PROVIDED RECORDS =
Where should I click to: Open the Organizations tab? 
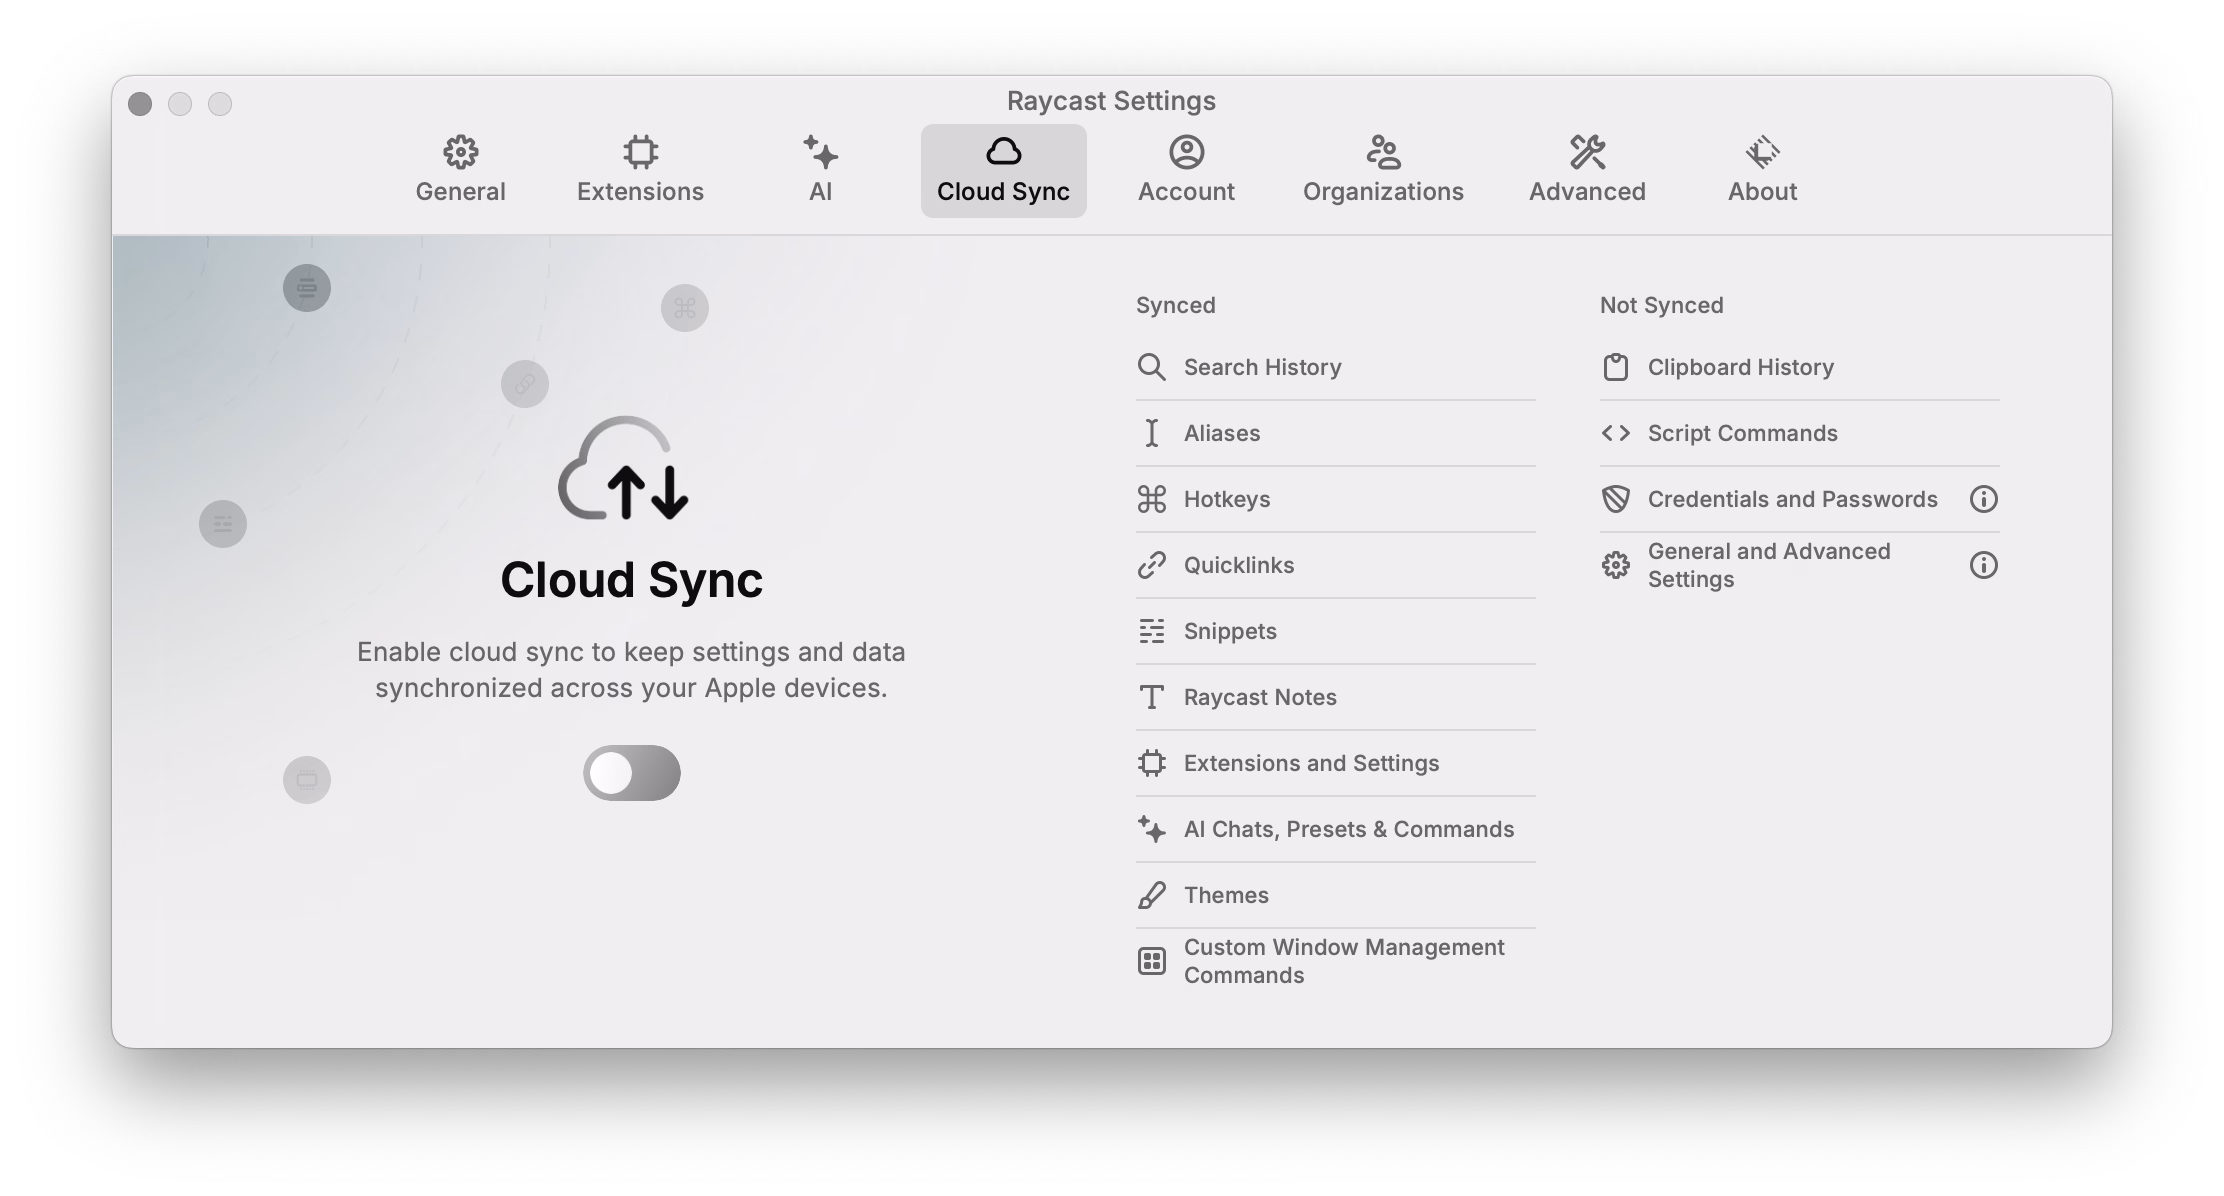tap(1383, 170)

---

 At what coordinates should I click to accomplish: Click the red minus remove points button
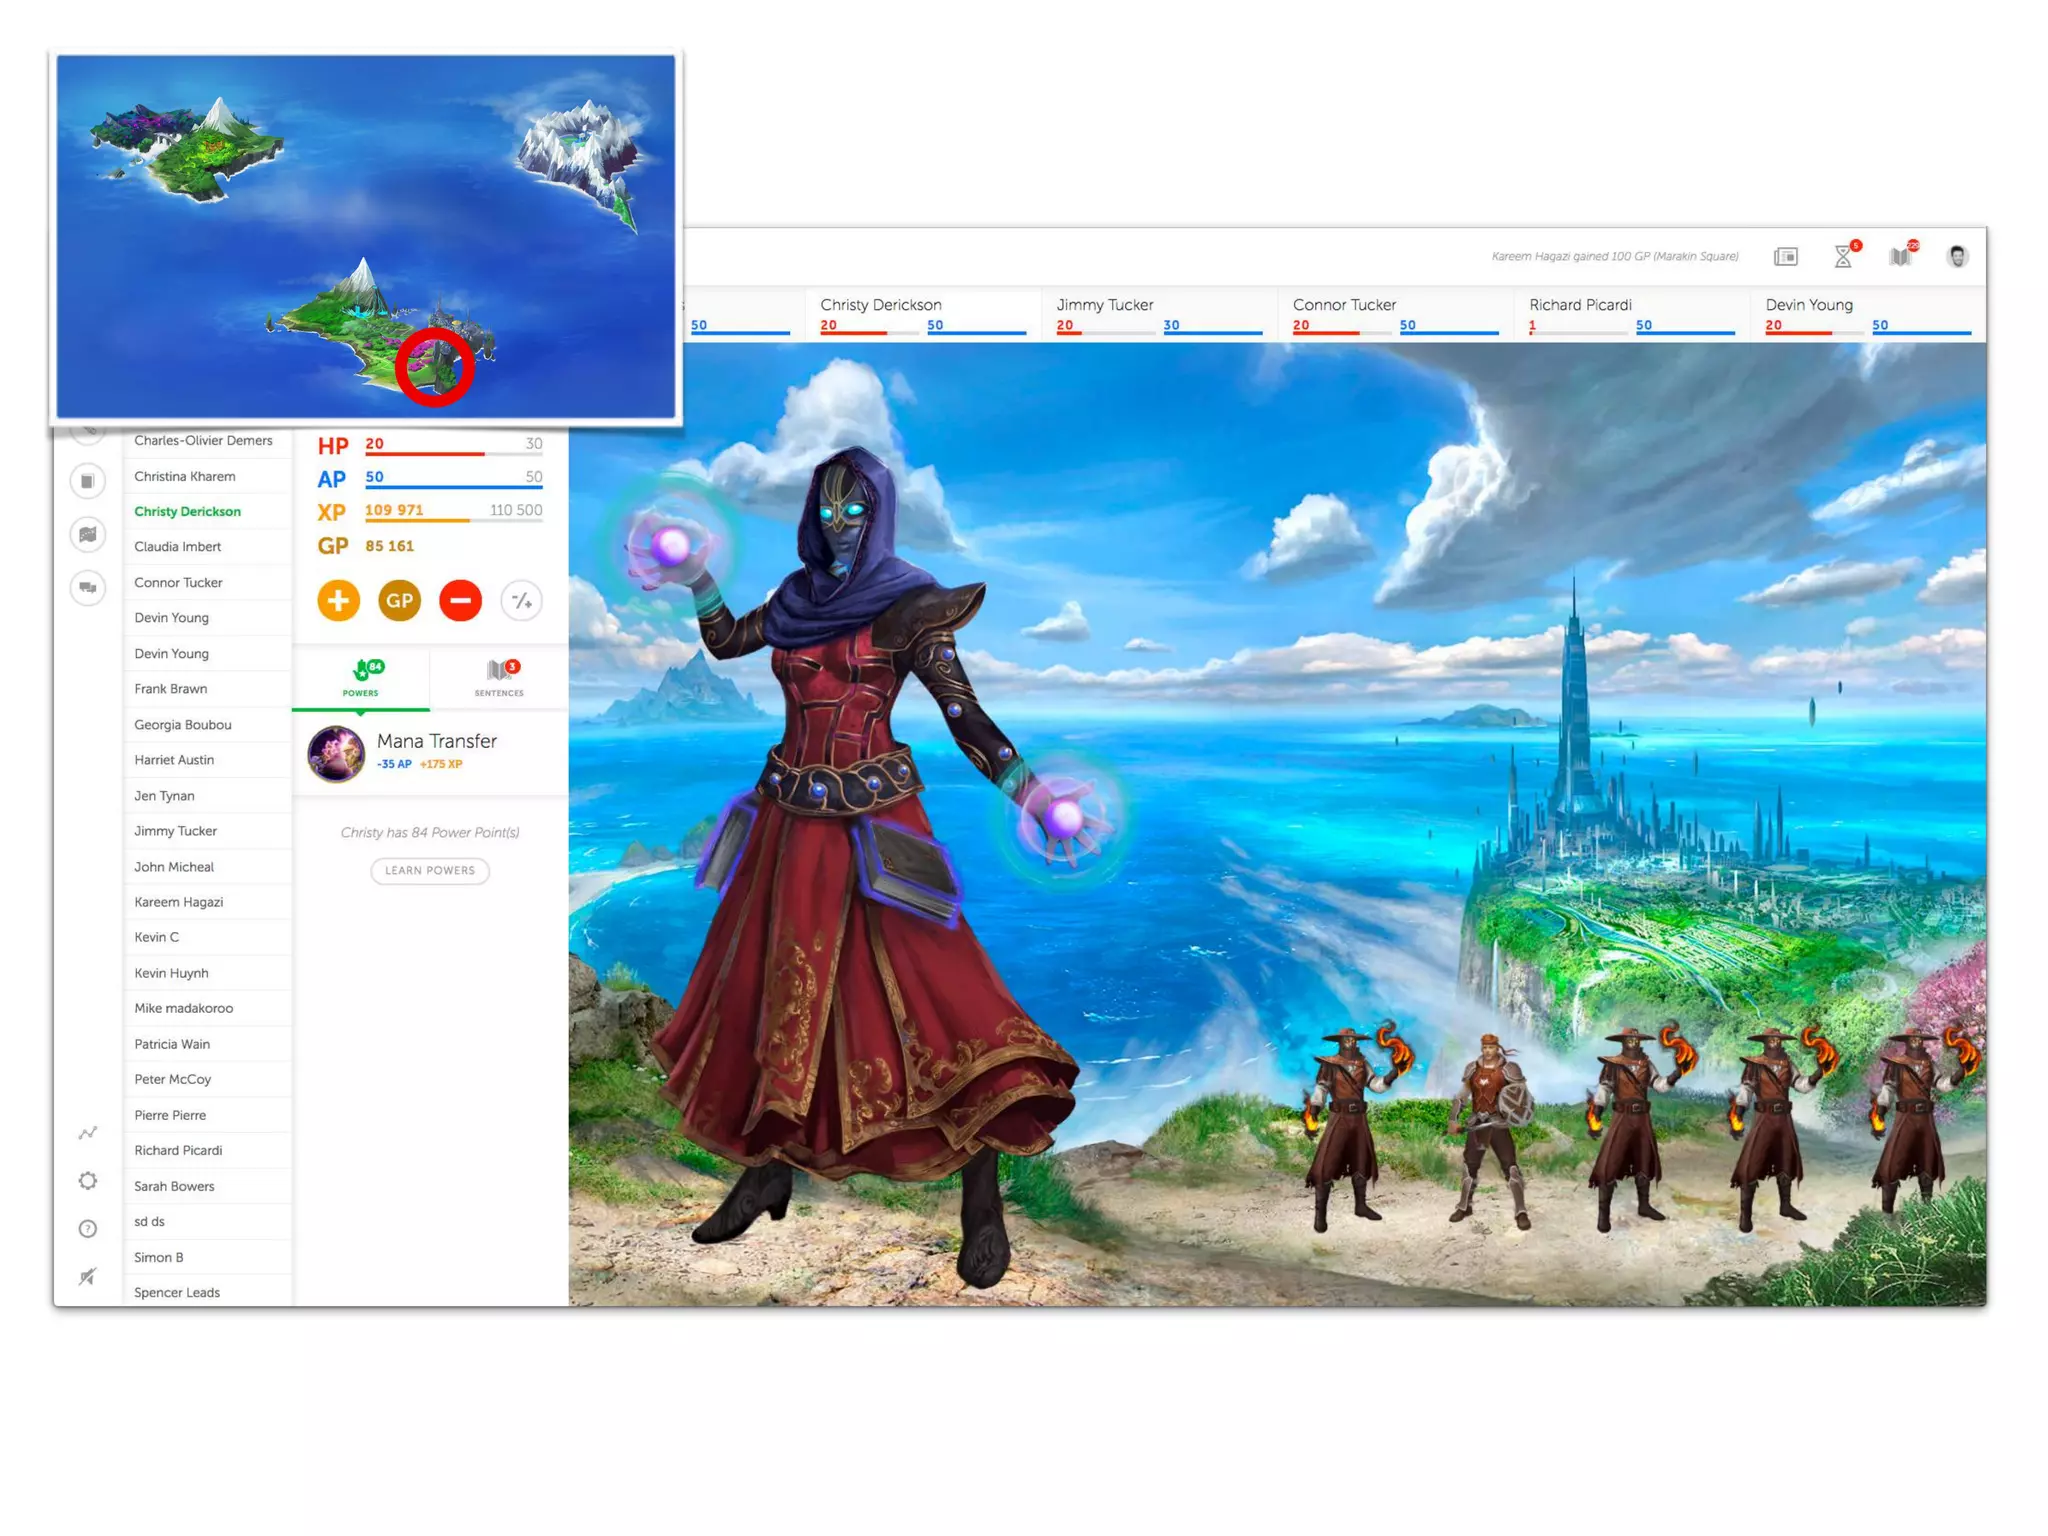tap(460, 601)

--

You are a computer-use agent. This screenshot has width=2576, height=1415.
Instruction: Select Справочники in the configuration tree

DIRECTIONS = Print again the lines of the entries above that fall between the line holding "You are a computer-use" and the line holding "Instruction: Select Справочники", inclusive, exactly as they stand.

ANSWER TO THIS TASK =
You are a computer-use agent. This screenshot has width=2576, height=1415.
Instruction: Select Справочники in the configuration tree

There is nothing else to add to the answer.